Regarding the degrading behavior of the scaffold materials, no adverse tissue reactions were observed within the defect site. Histopathologically, there were no evidences of chronic inflammatory reactions at the end point of the experimental time frame. Small amounts of infiltrates, however, could be observed toward the center cavity integrated together with high numbers of osteoblast cells. This, however, points to a favorable scenario, in which the degrading scaffold material acts as an attraction force toward the recruitment of inflammatory cells that were microscopically evident in the center cavity of the defects in the scaffold implanted site but not within the empty defects. According to Ghanaati et al,54 this attraction force exerted by the degrading biomaterials has potential benefits in facilitating the process of angiogenesis due to the fact that these inflammatory cells are capable of producing vascularization-promoting proteins. This increased vascularization process is what underlies the improved bone tissue formation and healing rate observed within the scaffold implanted defect sites compared to the empty defects with higher intensity noted within the nanocomposite implanted site. The presence of these minute amounts of inflammatory infiltrates and well-formed bone tissues and osteoids along the periphery of the defect margins also shows the lack of toxicity of the implanted scaffold toward the host tissues and a well-integrated scaffold host interface.

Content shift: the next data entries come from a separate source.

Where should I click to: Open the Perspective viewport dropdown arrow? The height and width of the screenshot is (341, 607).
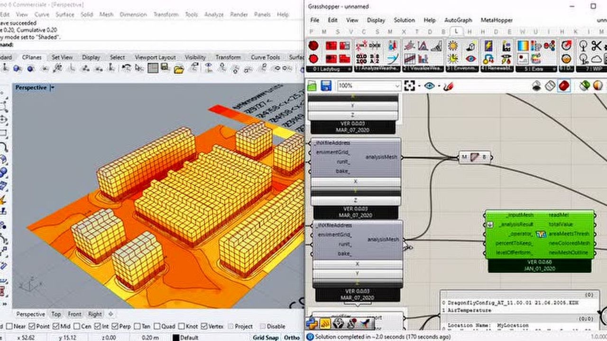tap(53, 88)

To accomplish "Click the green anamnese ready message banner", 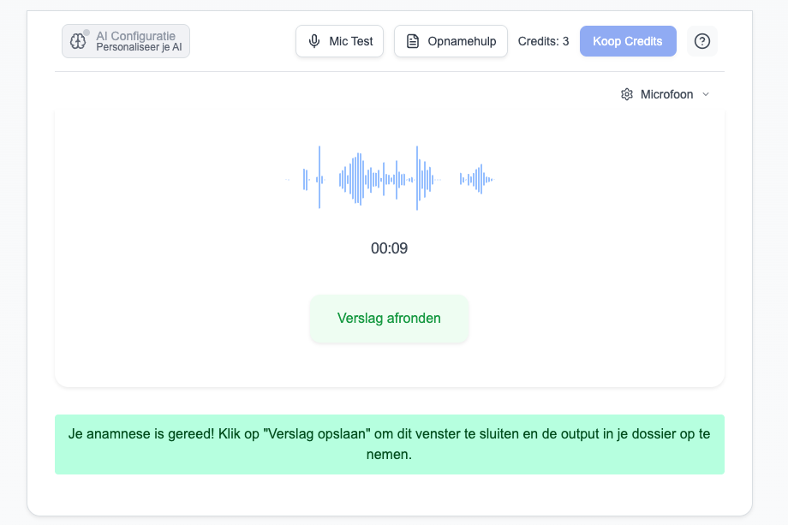I will 389,444.
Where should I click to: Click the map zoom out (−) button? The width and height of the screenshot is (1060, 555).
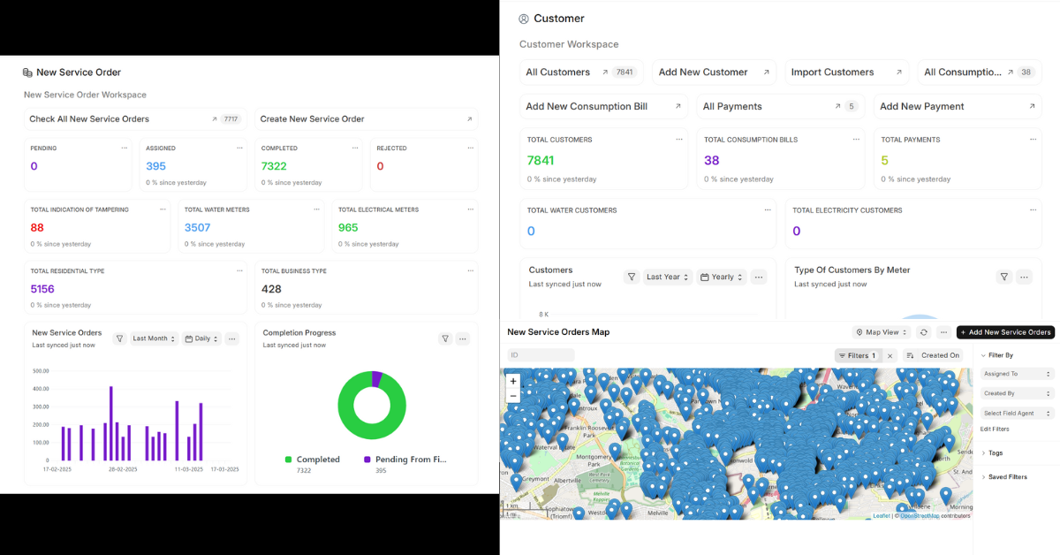513,396
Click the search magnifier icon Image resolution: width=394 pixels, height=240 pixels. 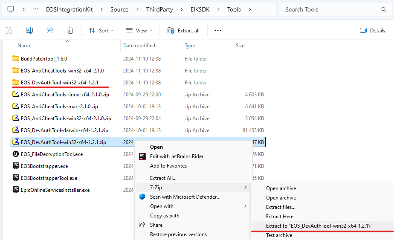pyautogui.click(x=384, y=9)
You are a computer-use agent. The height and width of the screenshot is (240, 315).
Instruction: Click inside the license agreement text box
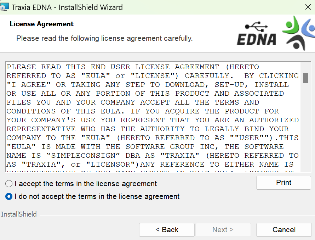152,117
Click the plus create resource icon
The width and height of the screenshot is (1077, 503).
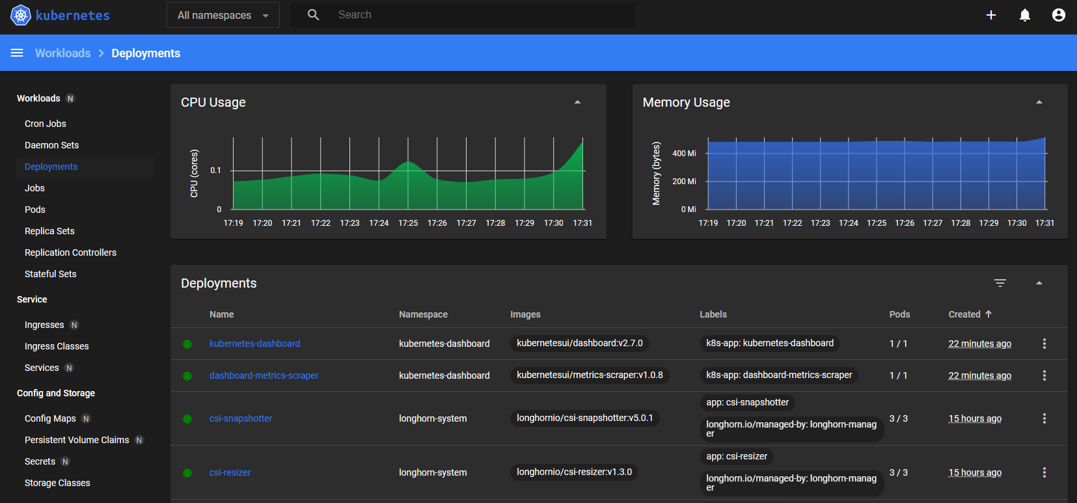point(990,15)
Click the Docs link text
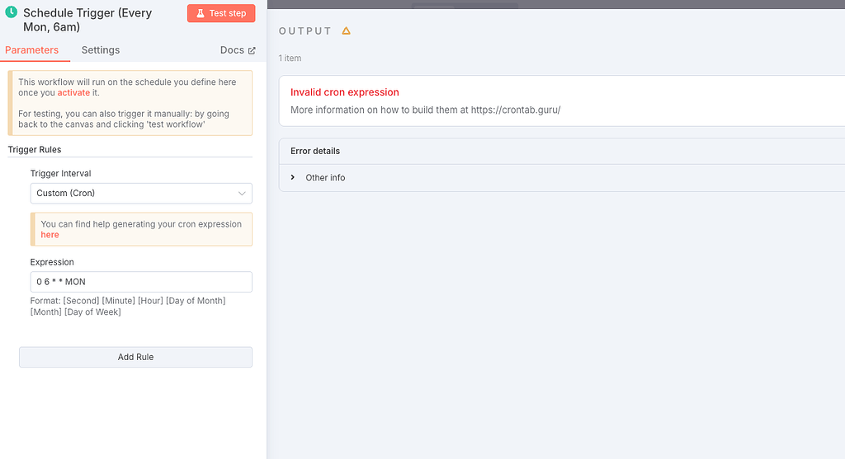 tap(232, 50)
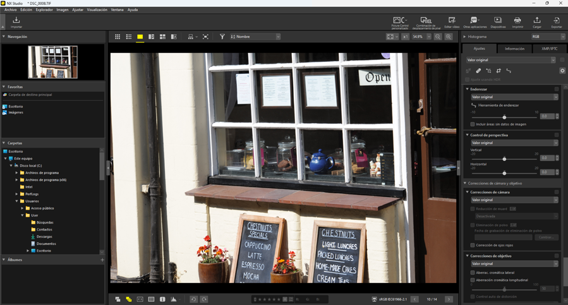568x305 pixels.
Task: Rotate image counterclockwise in bottom toolbar
Action: pos(194,299)
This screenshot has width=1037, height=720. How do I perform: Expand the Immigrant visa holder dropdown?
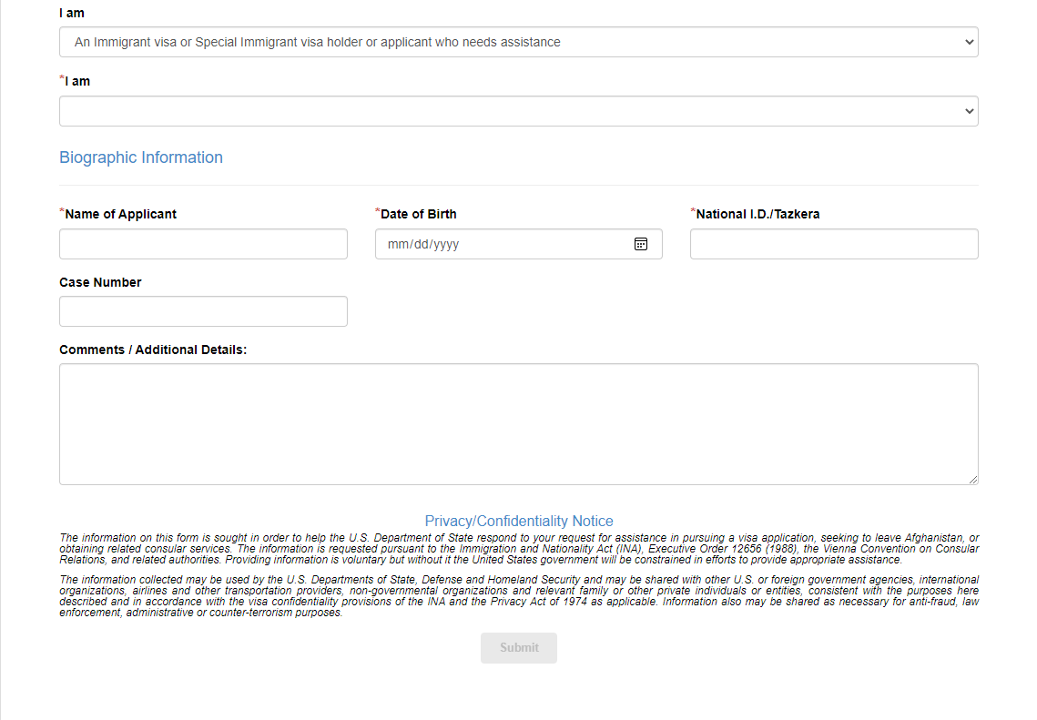coord(518,42)
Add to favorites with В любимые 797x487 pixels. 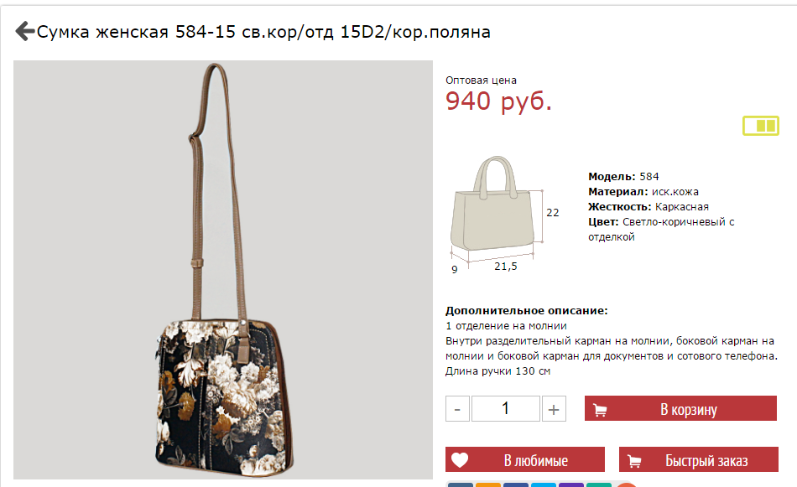(525, 459)
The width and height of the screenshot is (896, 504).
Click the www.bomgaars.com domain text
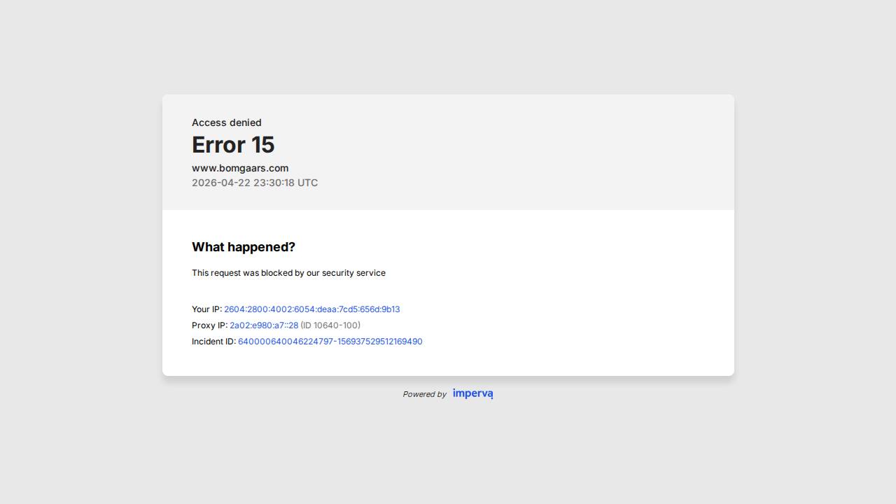tap(240, 168)
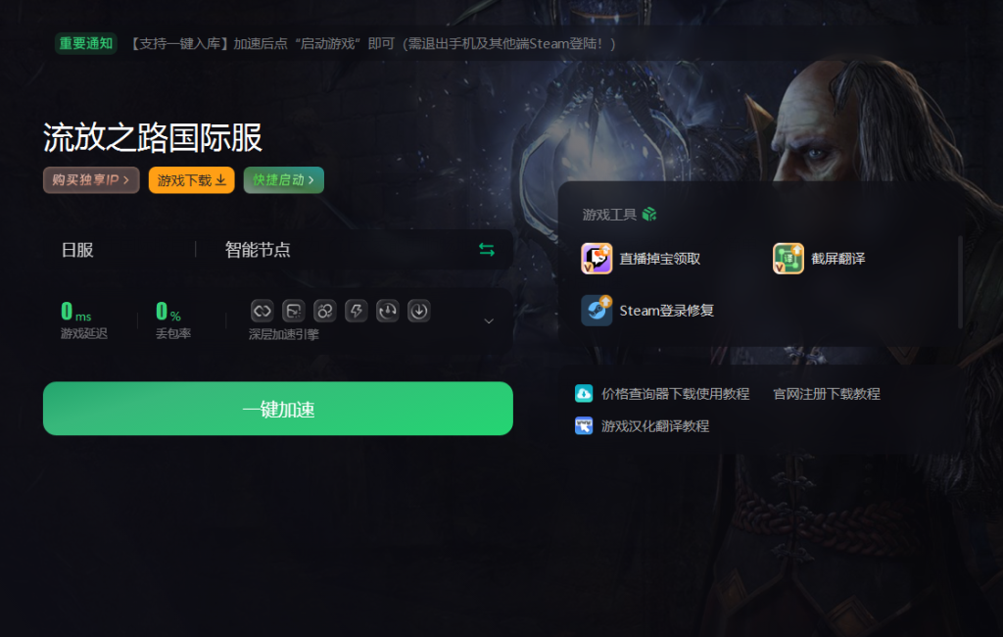
Task: Click the 游戏下载 download button
Action: 191,180

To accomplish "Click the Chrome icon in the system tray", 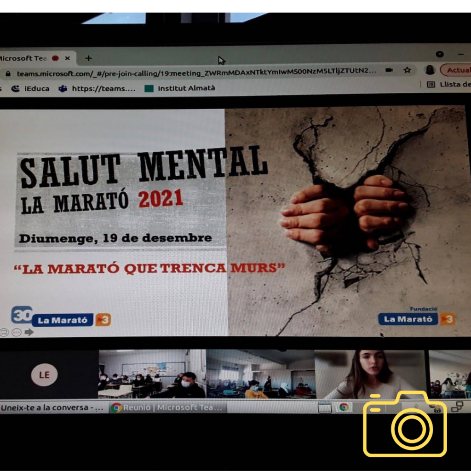I will 344,407.
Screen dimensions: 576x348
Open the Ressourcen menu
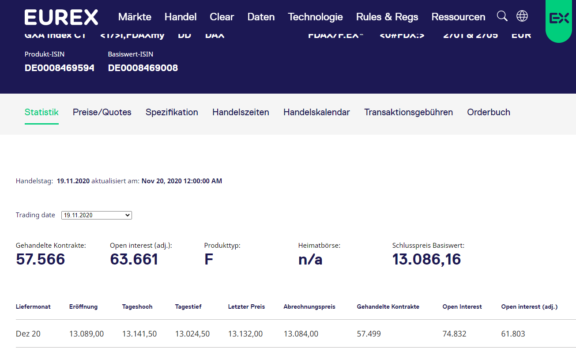pyautogui.click(x=458, y=17)
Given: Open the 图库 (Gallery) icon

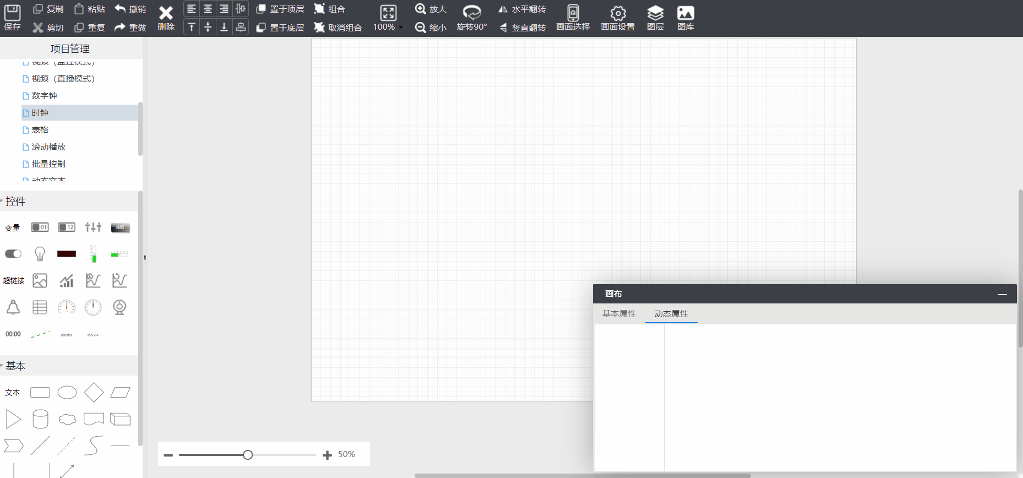Looking at the screenshot, I should [685, 18].
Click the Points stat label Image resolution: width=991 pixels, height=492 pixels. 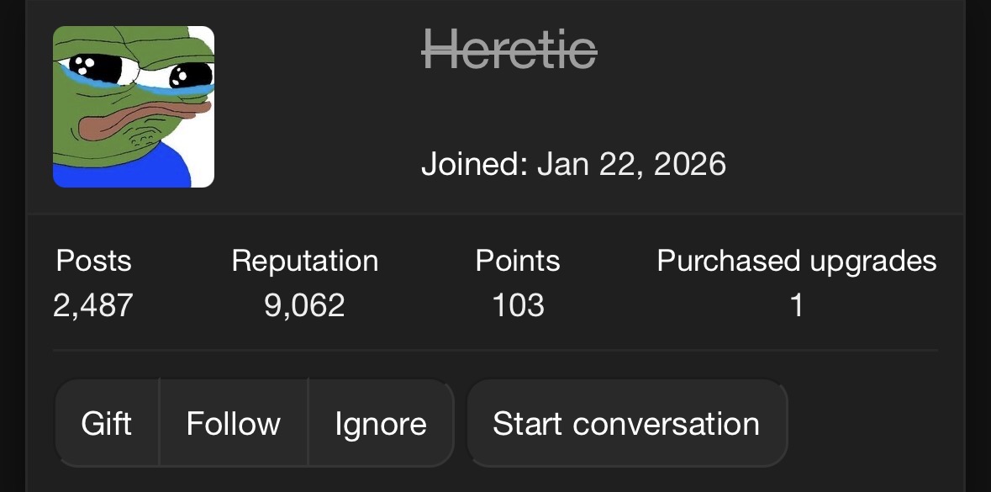(x=518, y=261)
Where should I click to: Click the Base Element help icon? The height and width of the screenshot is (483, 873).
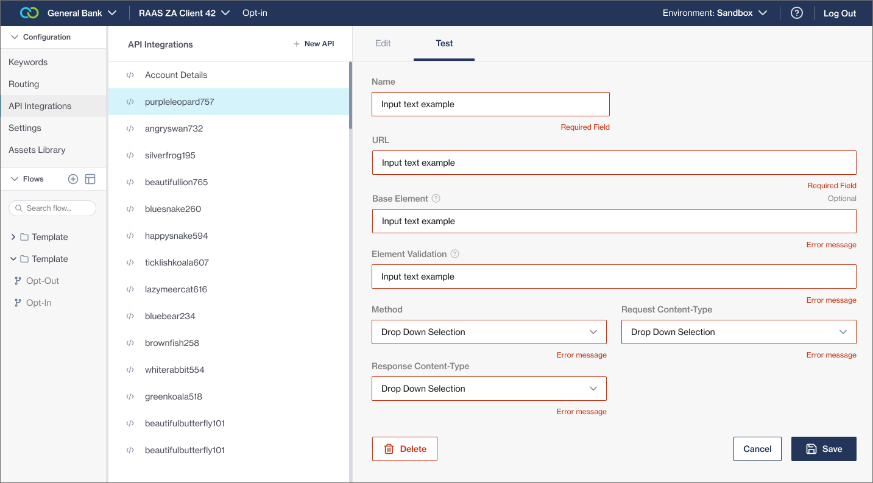[x=436, y=199]
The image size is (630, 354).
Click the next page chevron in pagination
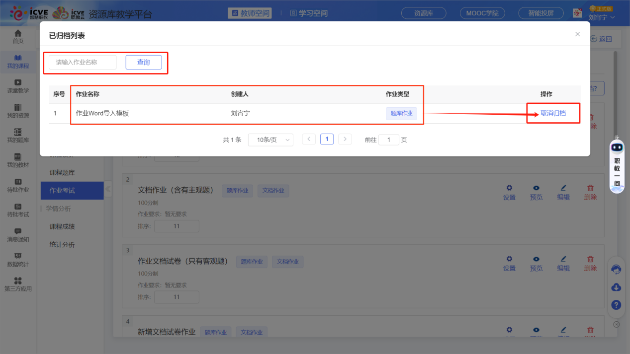(x=345, y=139)
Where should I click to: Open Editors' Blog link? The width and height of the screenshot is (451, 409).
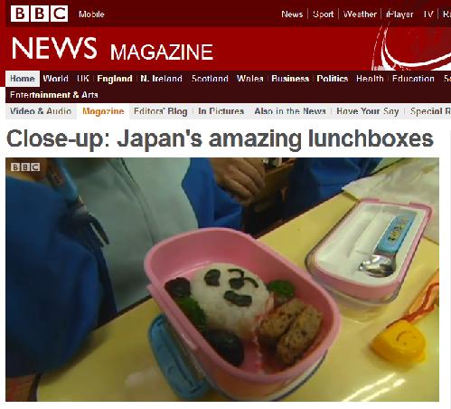pos(161,111)
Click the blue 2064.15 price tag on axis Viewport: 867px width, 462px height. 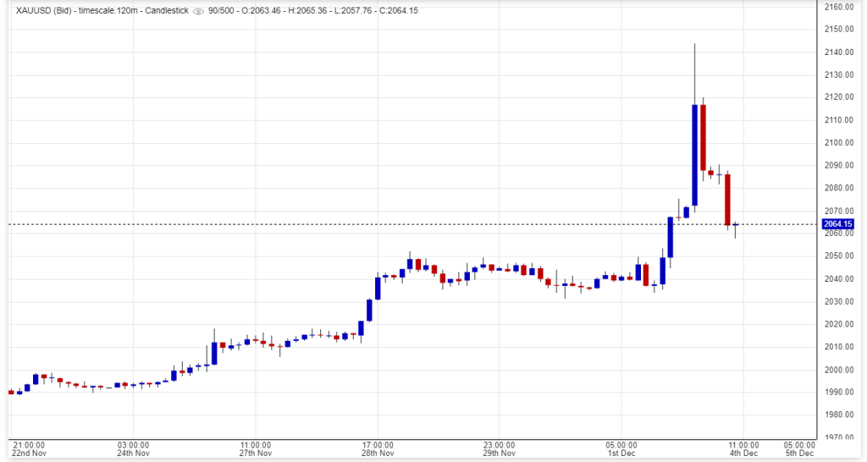click(x=838, y=224)
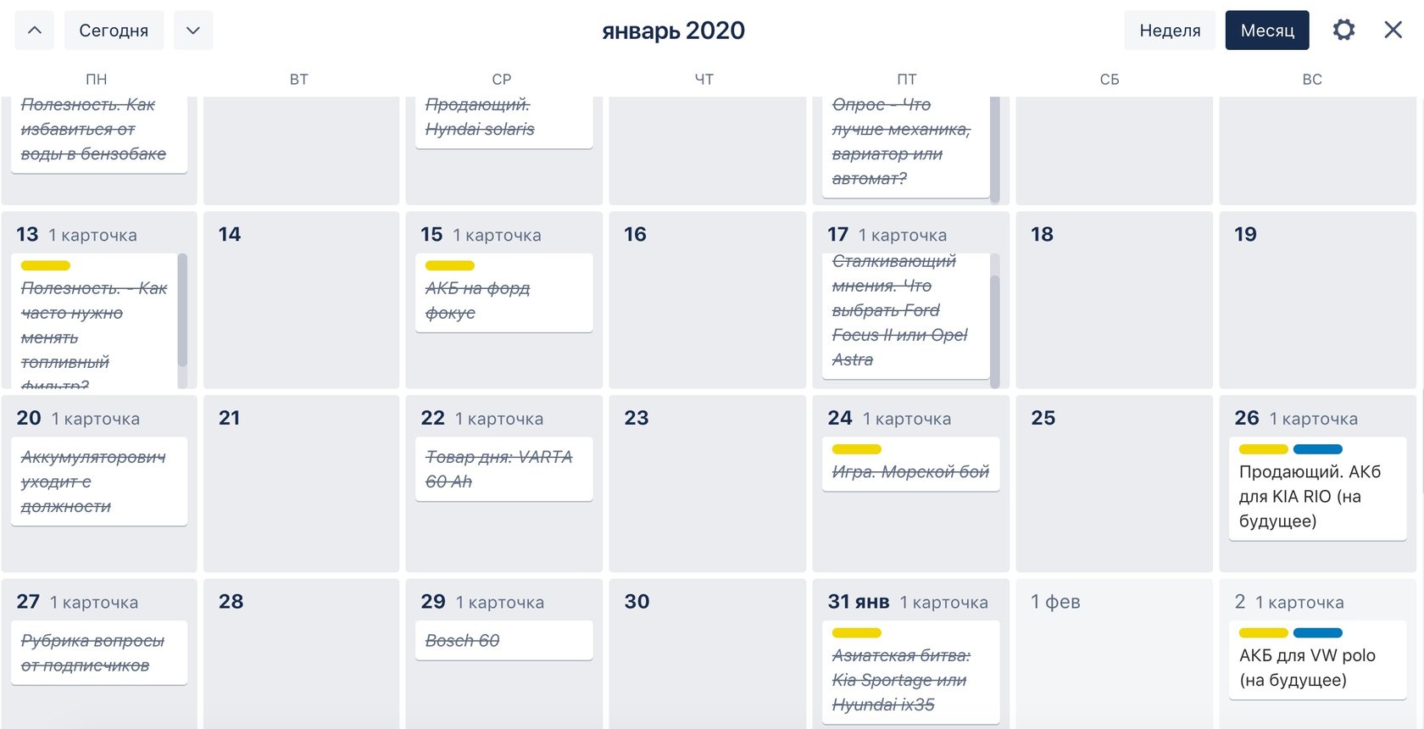Open card Продающий. АКБ для KIA RIO
The height and width of the screenshot is (729, 1424).
[1317, 489]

Any signs of inflammation speculated at the early stage of healing as a normal tissue reaction toward a foreign object is shown to be not persisting by week 8 post-implantation of the study. Comparatively, the study by González-Toro and Thayumanavan30 and Díaz-Rodríguez et al31 on bioactive injectable cements in varying formulation on a similar kind of animal model reported on the presence of inflammatory cells still remaining localized around the defect sites after 24 weeks of the study duration. The absence of excessive inflammatory response by the host tissue toward the degrading scaffold material in this study gives further justification toward the histocompatibility of the developed scaffolds.

Conclusion

Our results revealed that the cockle shell–derived CaCO3 aragonite nanocomposite 3D scaffolds performed excellently in restoring the segment defect in long-term assessment trials. It is noteworthy to mention that there was no toxic or any adverse reactions noticed in all the pre-fabricated materials implanted into the animal model. The cockle shell–derived CaCO3 aragonite nanocomposite 3D scaffolds demonstrated superior qualities in controlling complete growth of new bone alongside the segmental bone defect when assessed by histological study.

Acknowledgments

The authors thank the Faculty of Veterinary Medicine, Universiti Putra Malaysia, for supporting this study. This research was supported by Malaysian Government under Science fund number 02-01-04-SF1378.

Author contributions

All authors contributed toward data analysis, drafting and revising the paper and agree to be accountable for all aspects of the work.

Disclosure

The authors report no conflicts of interest in this work.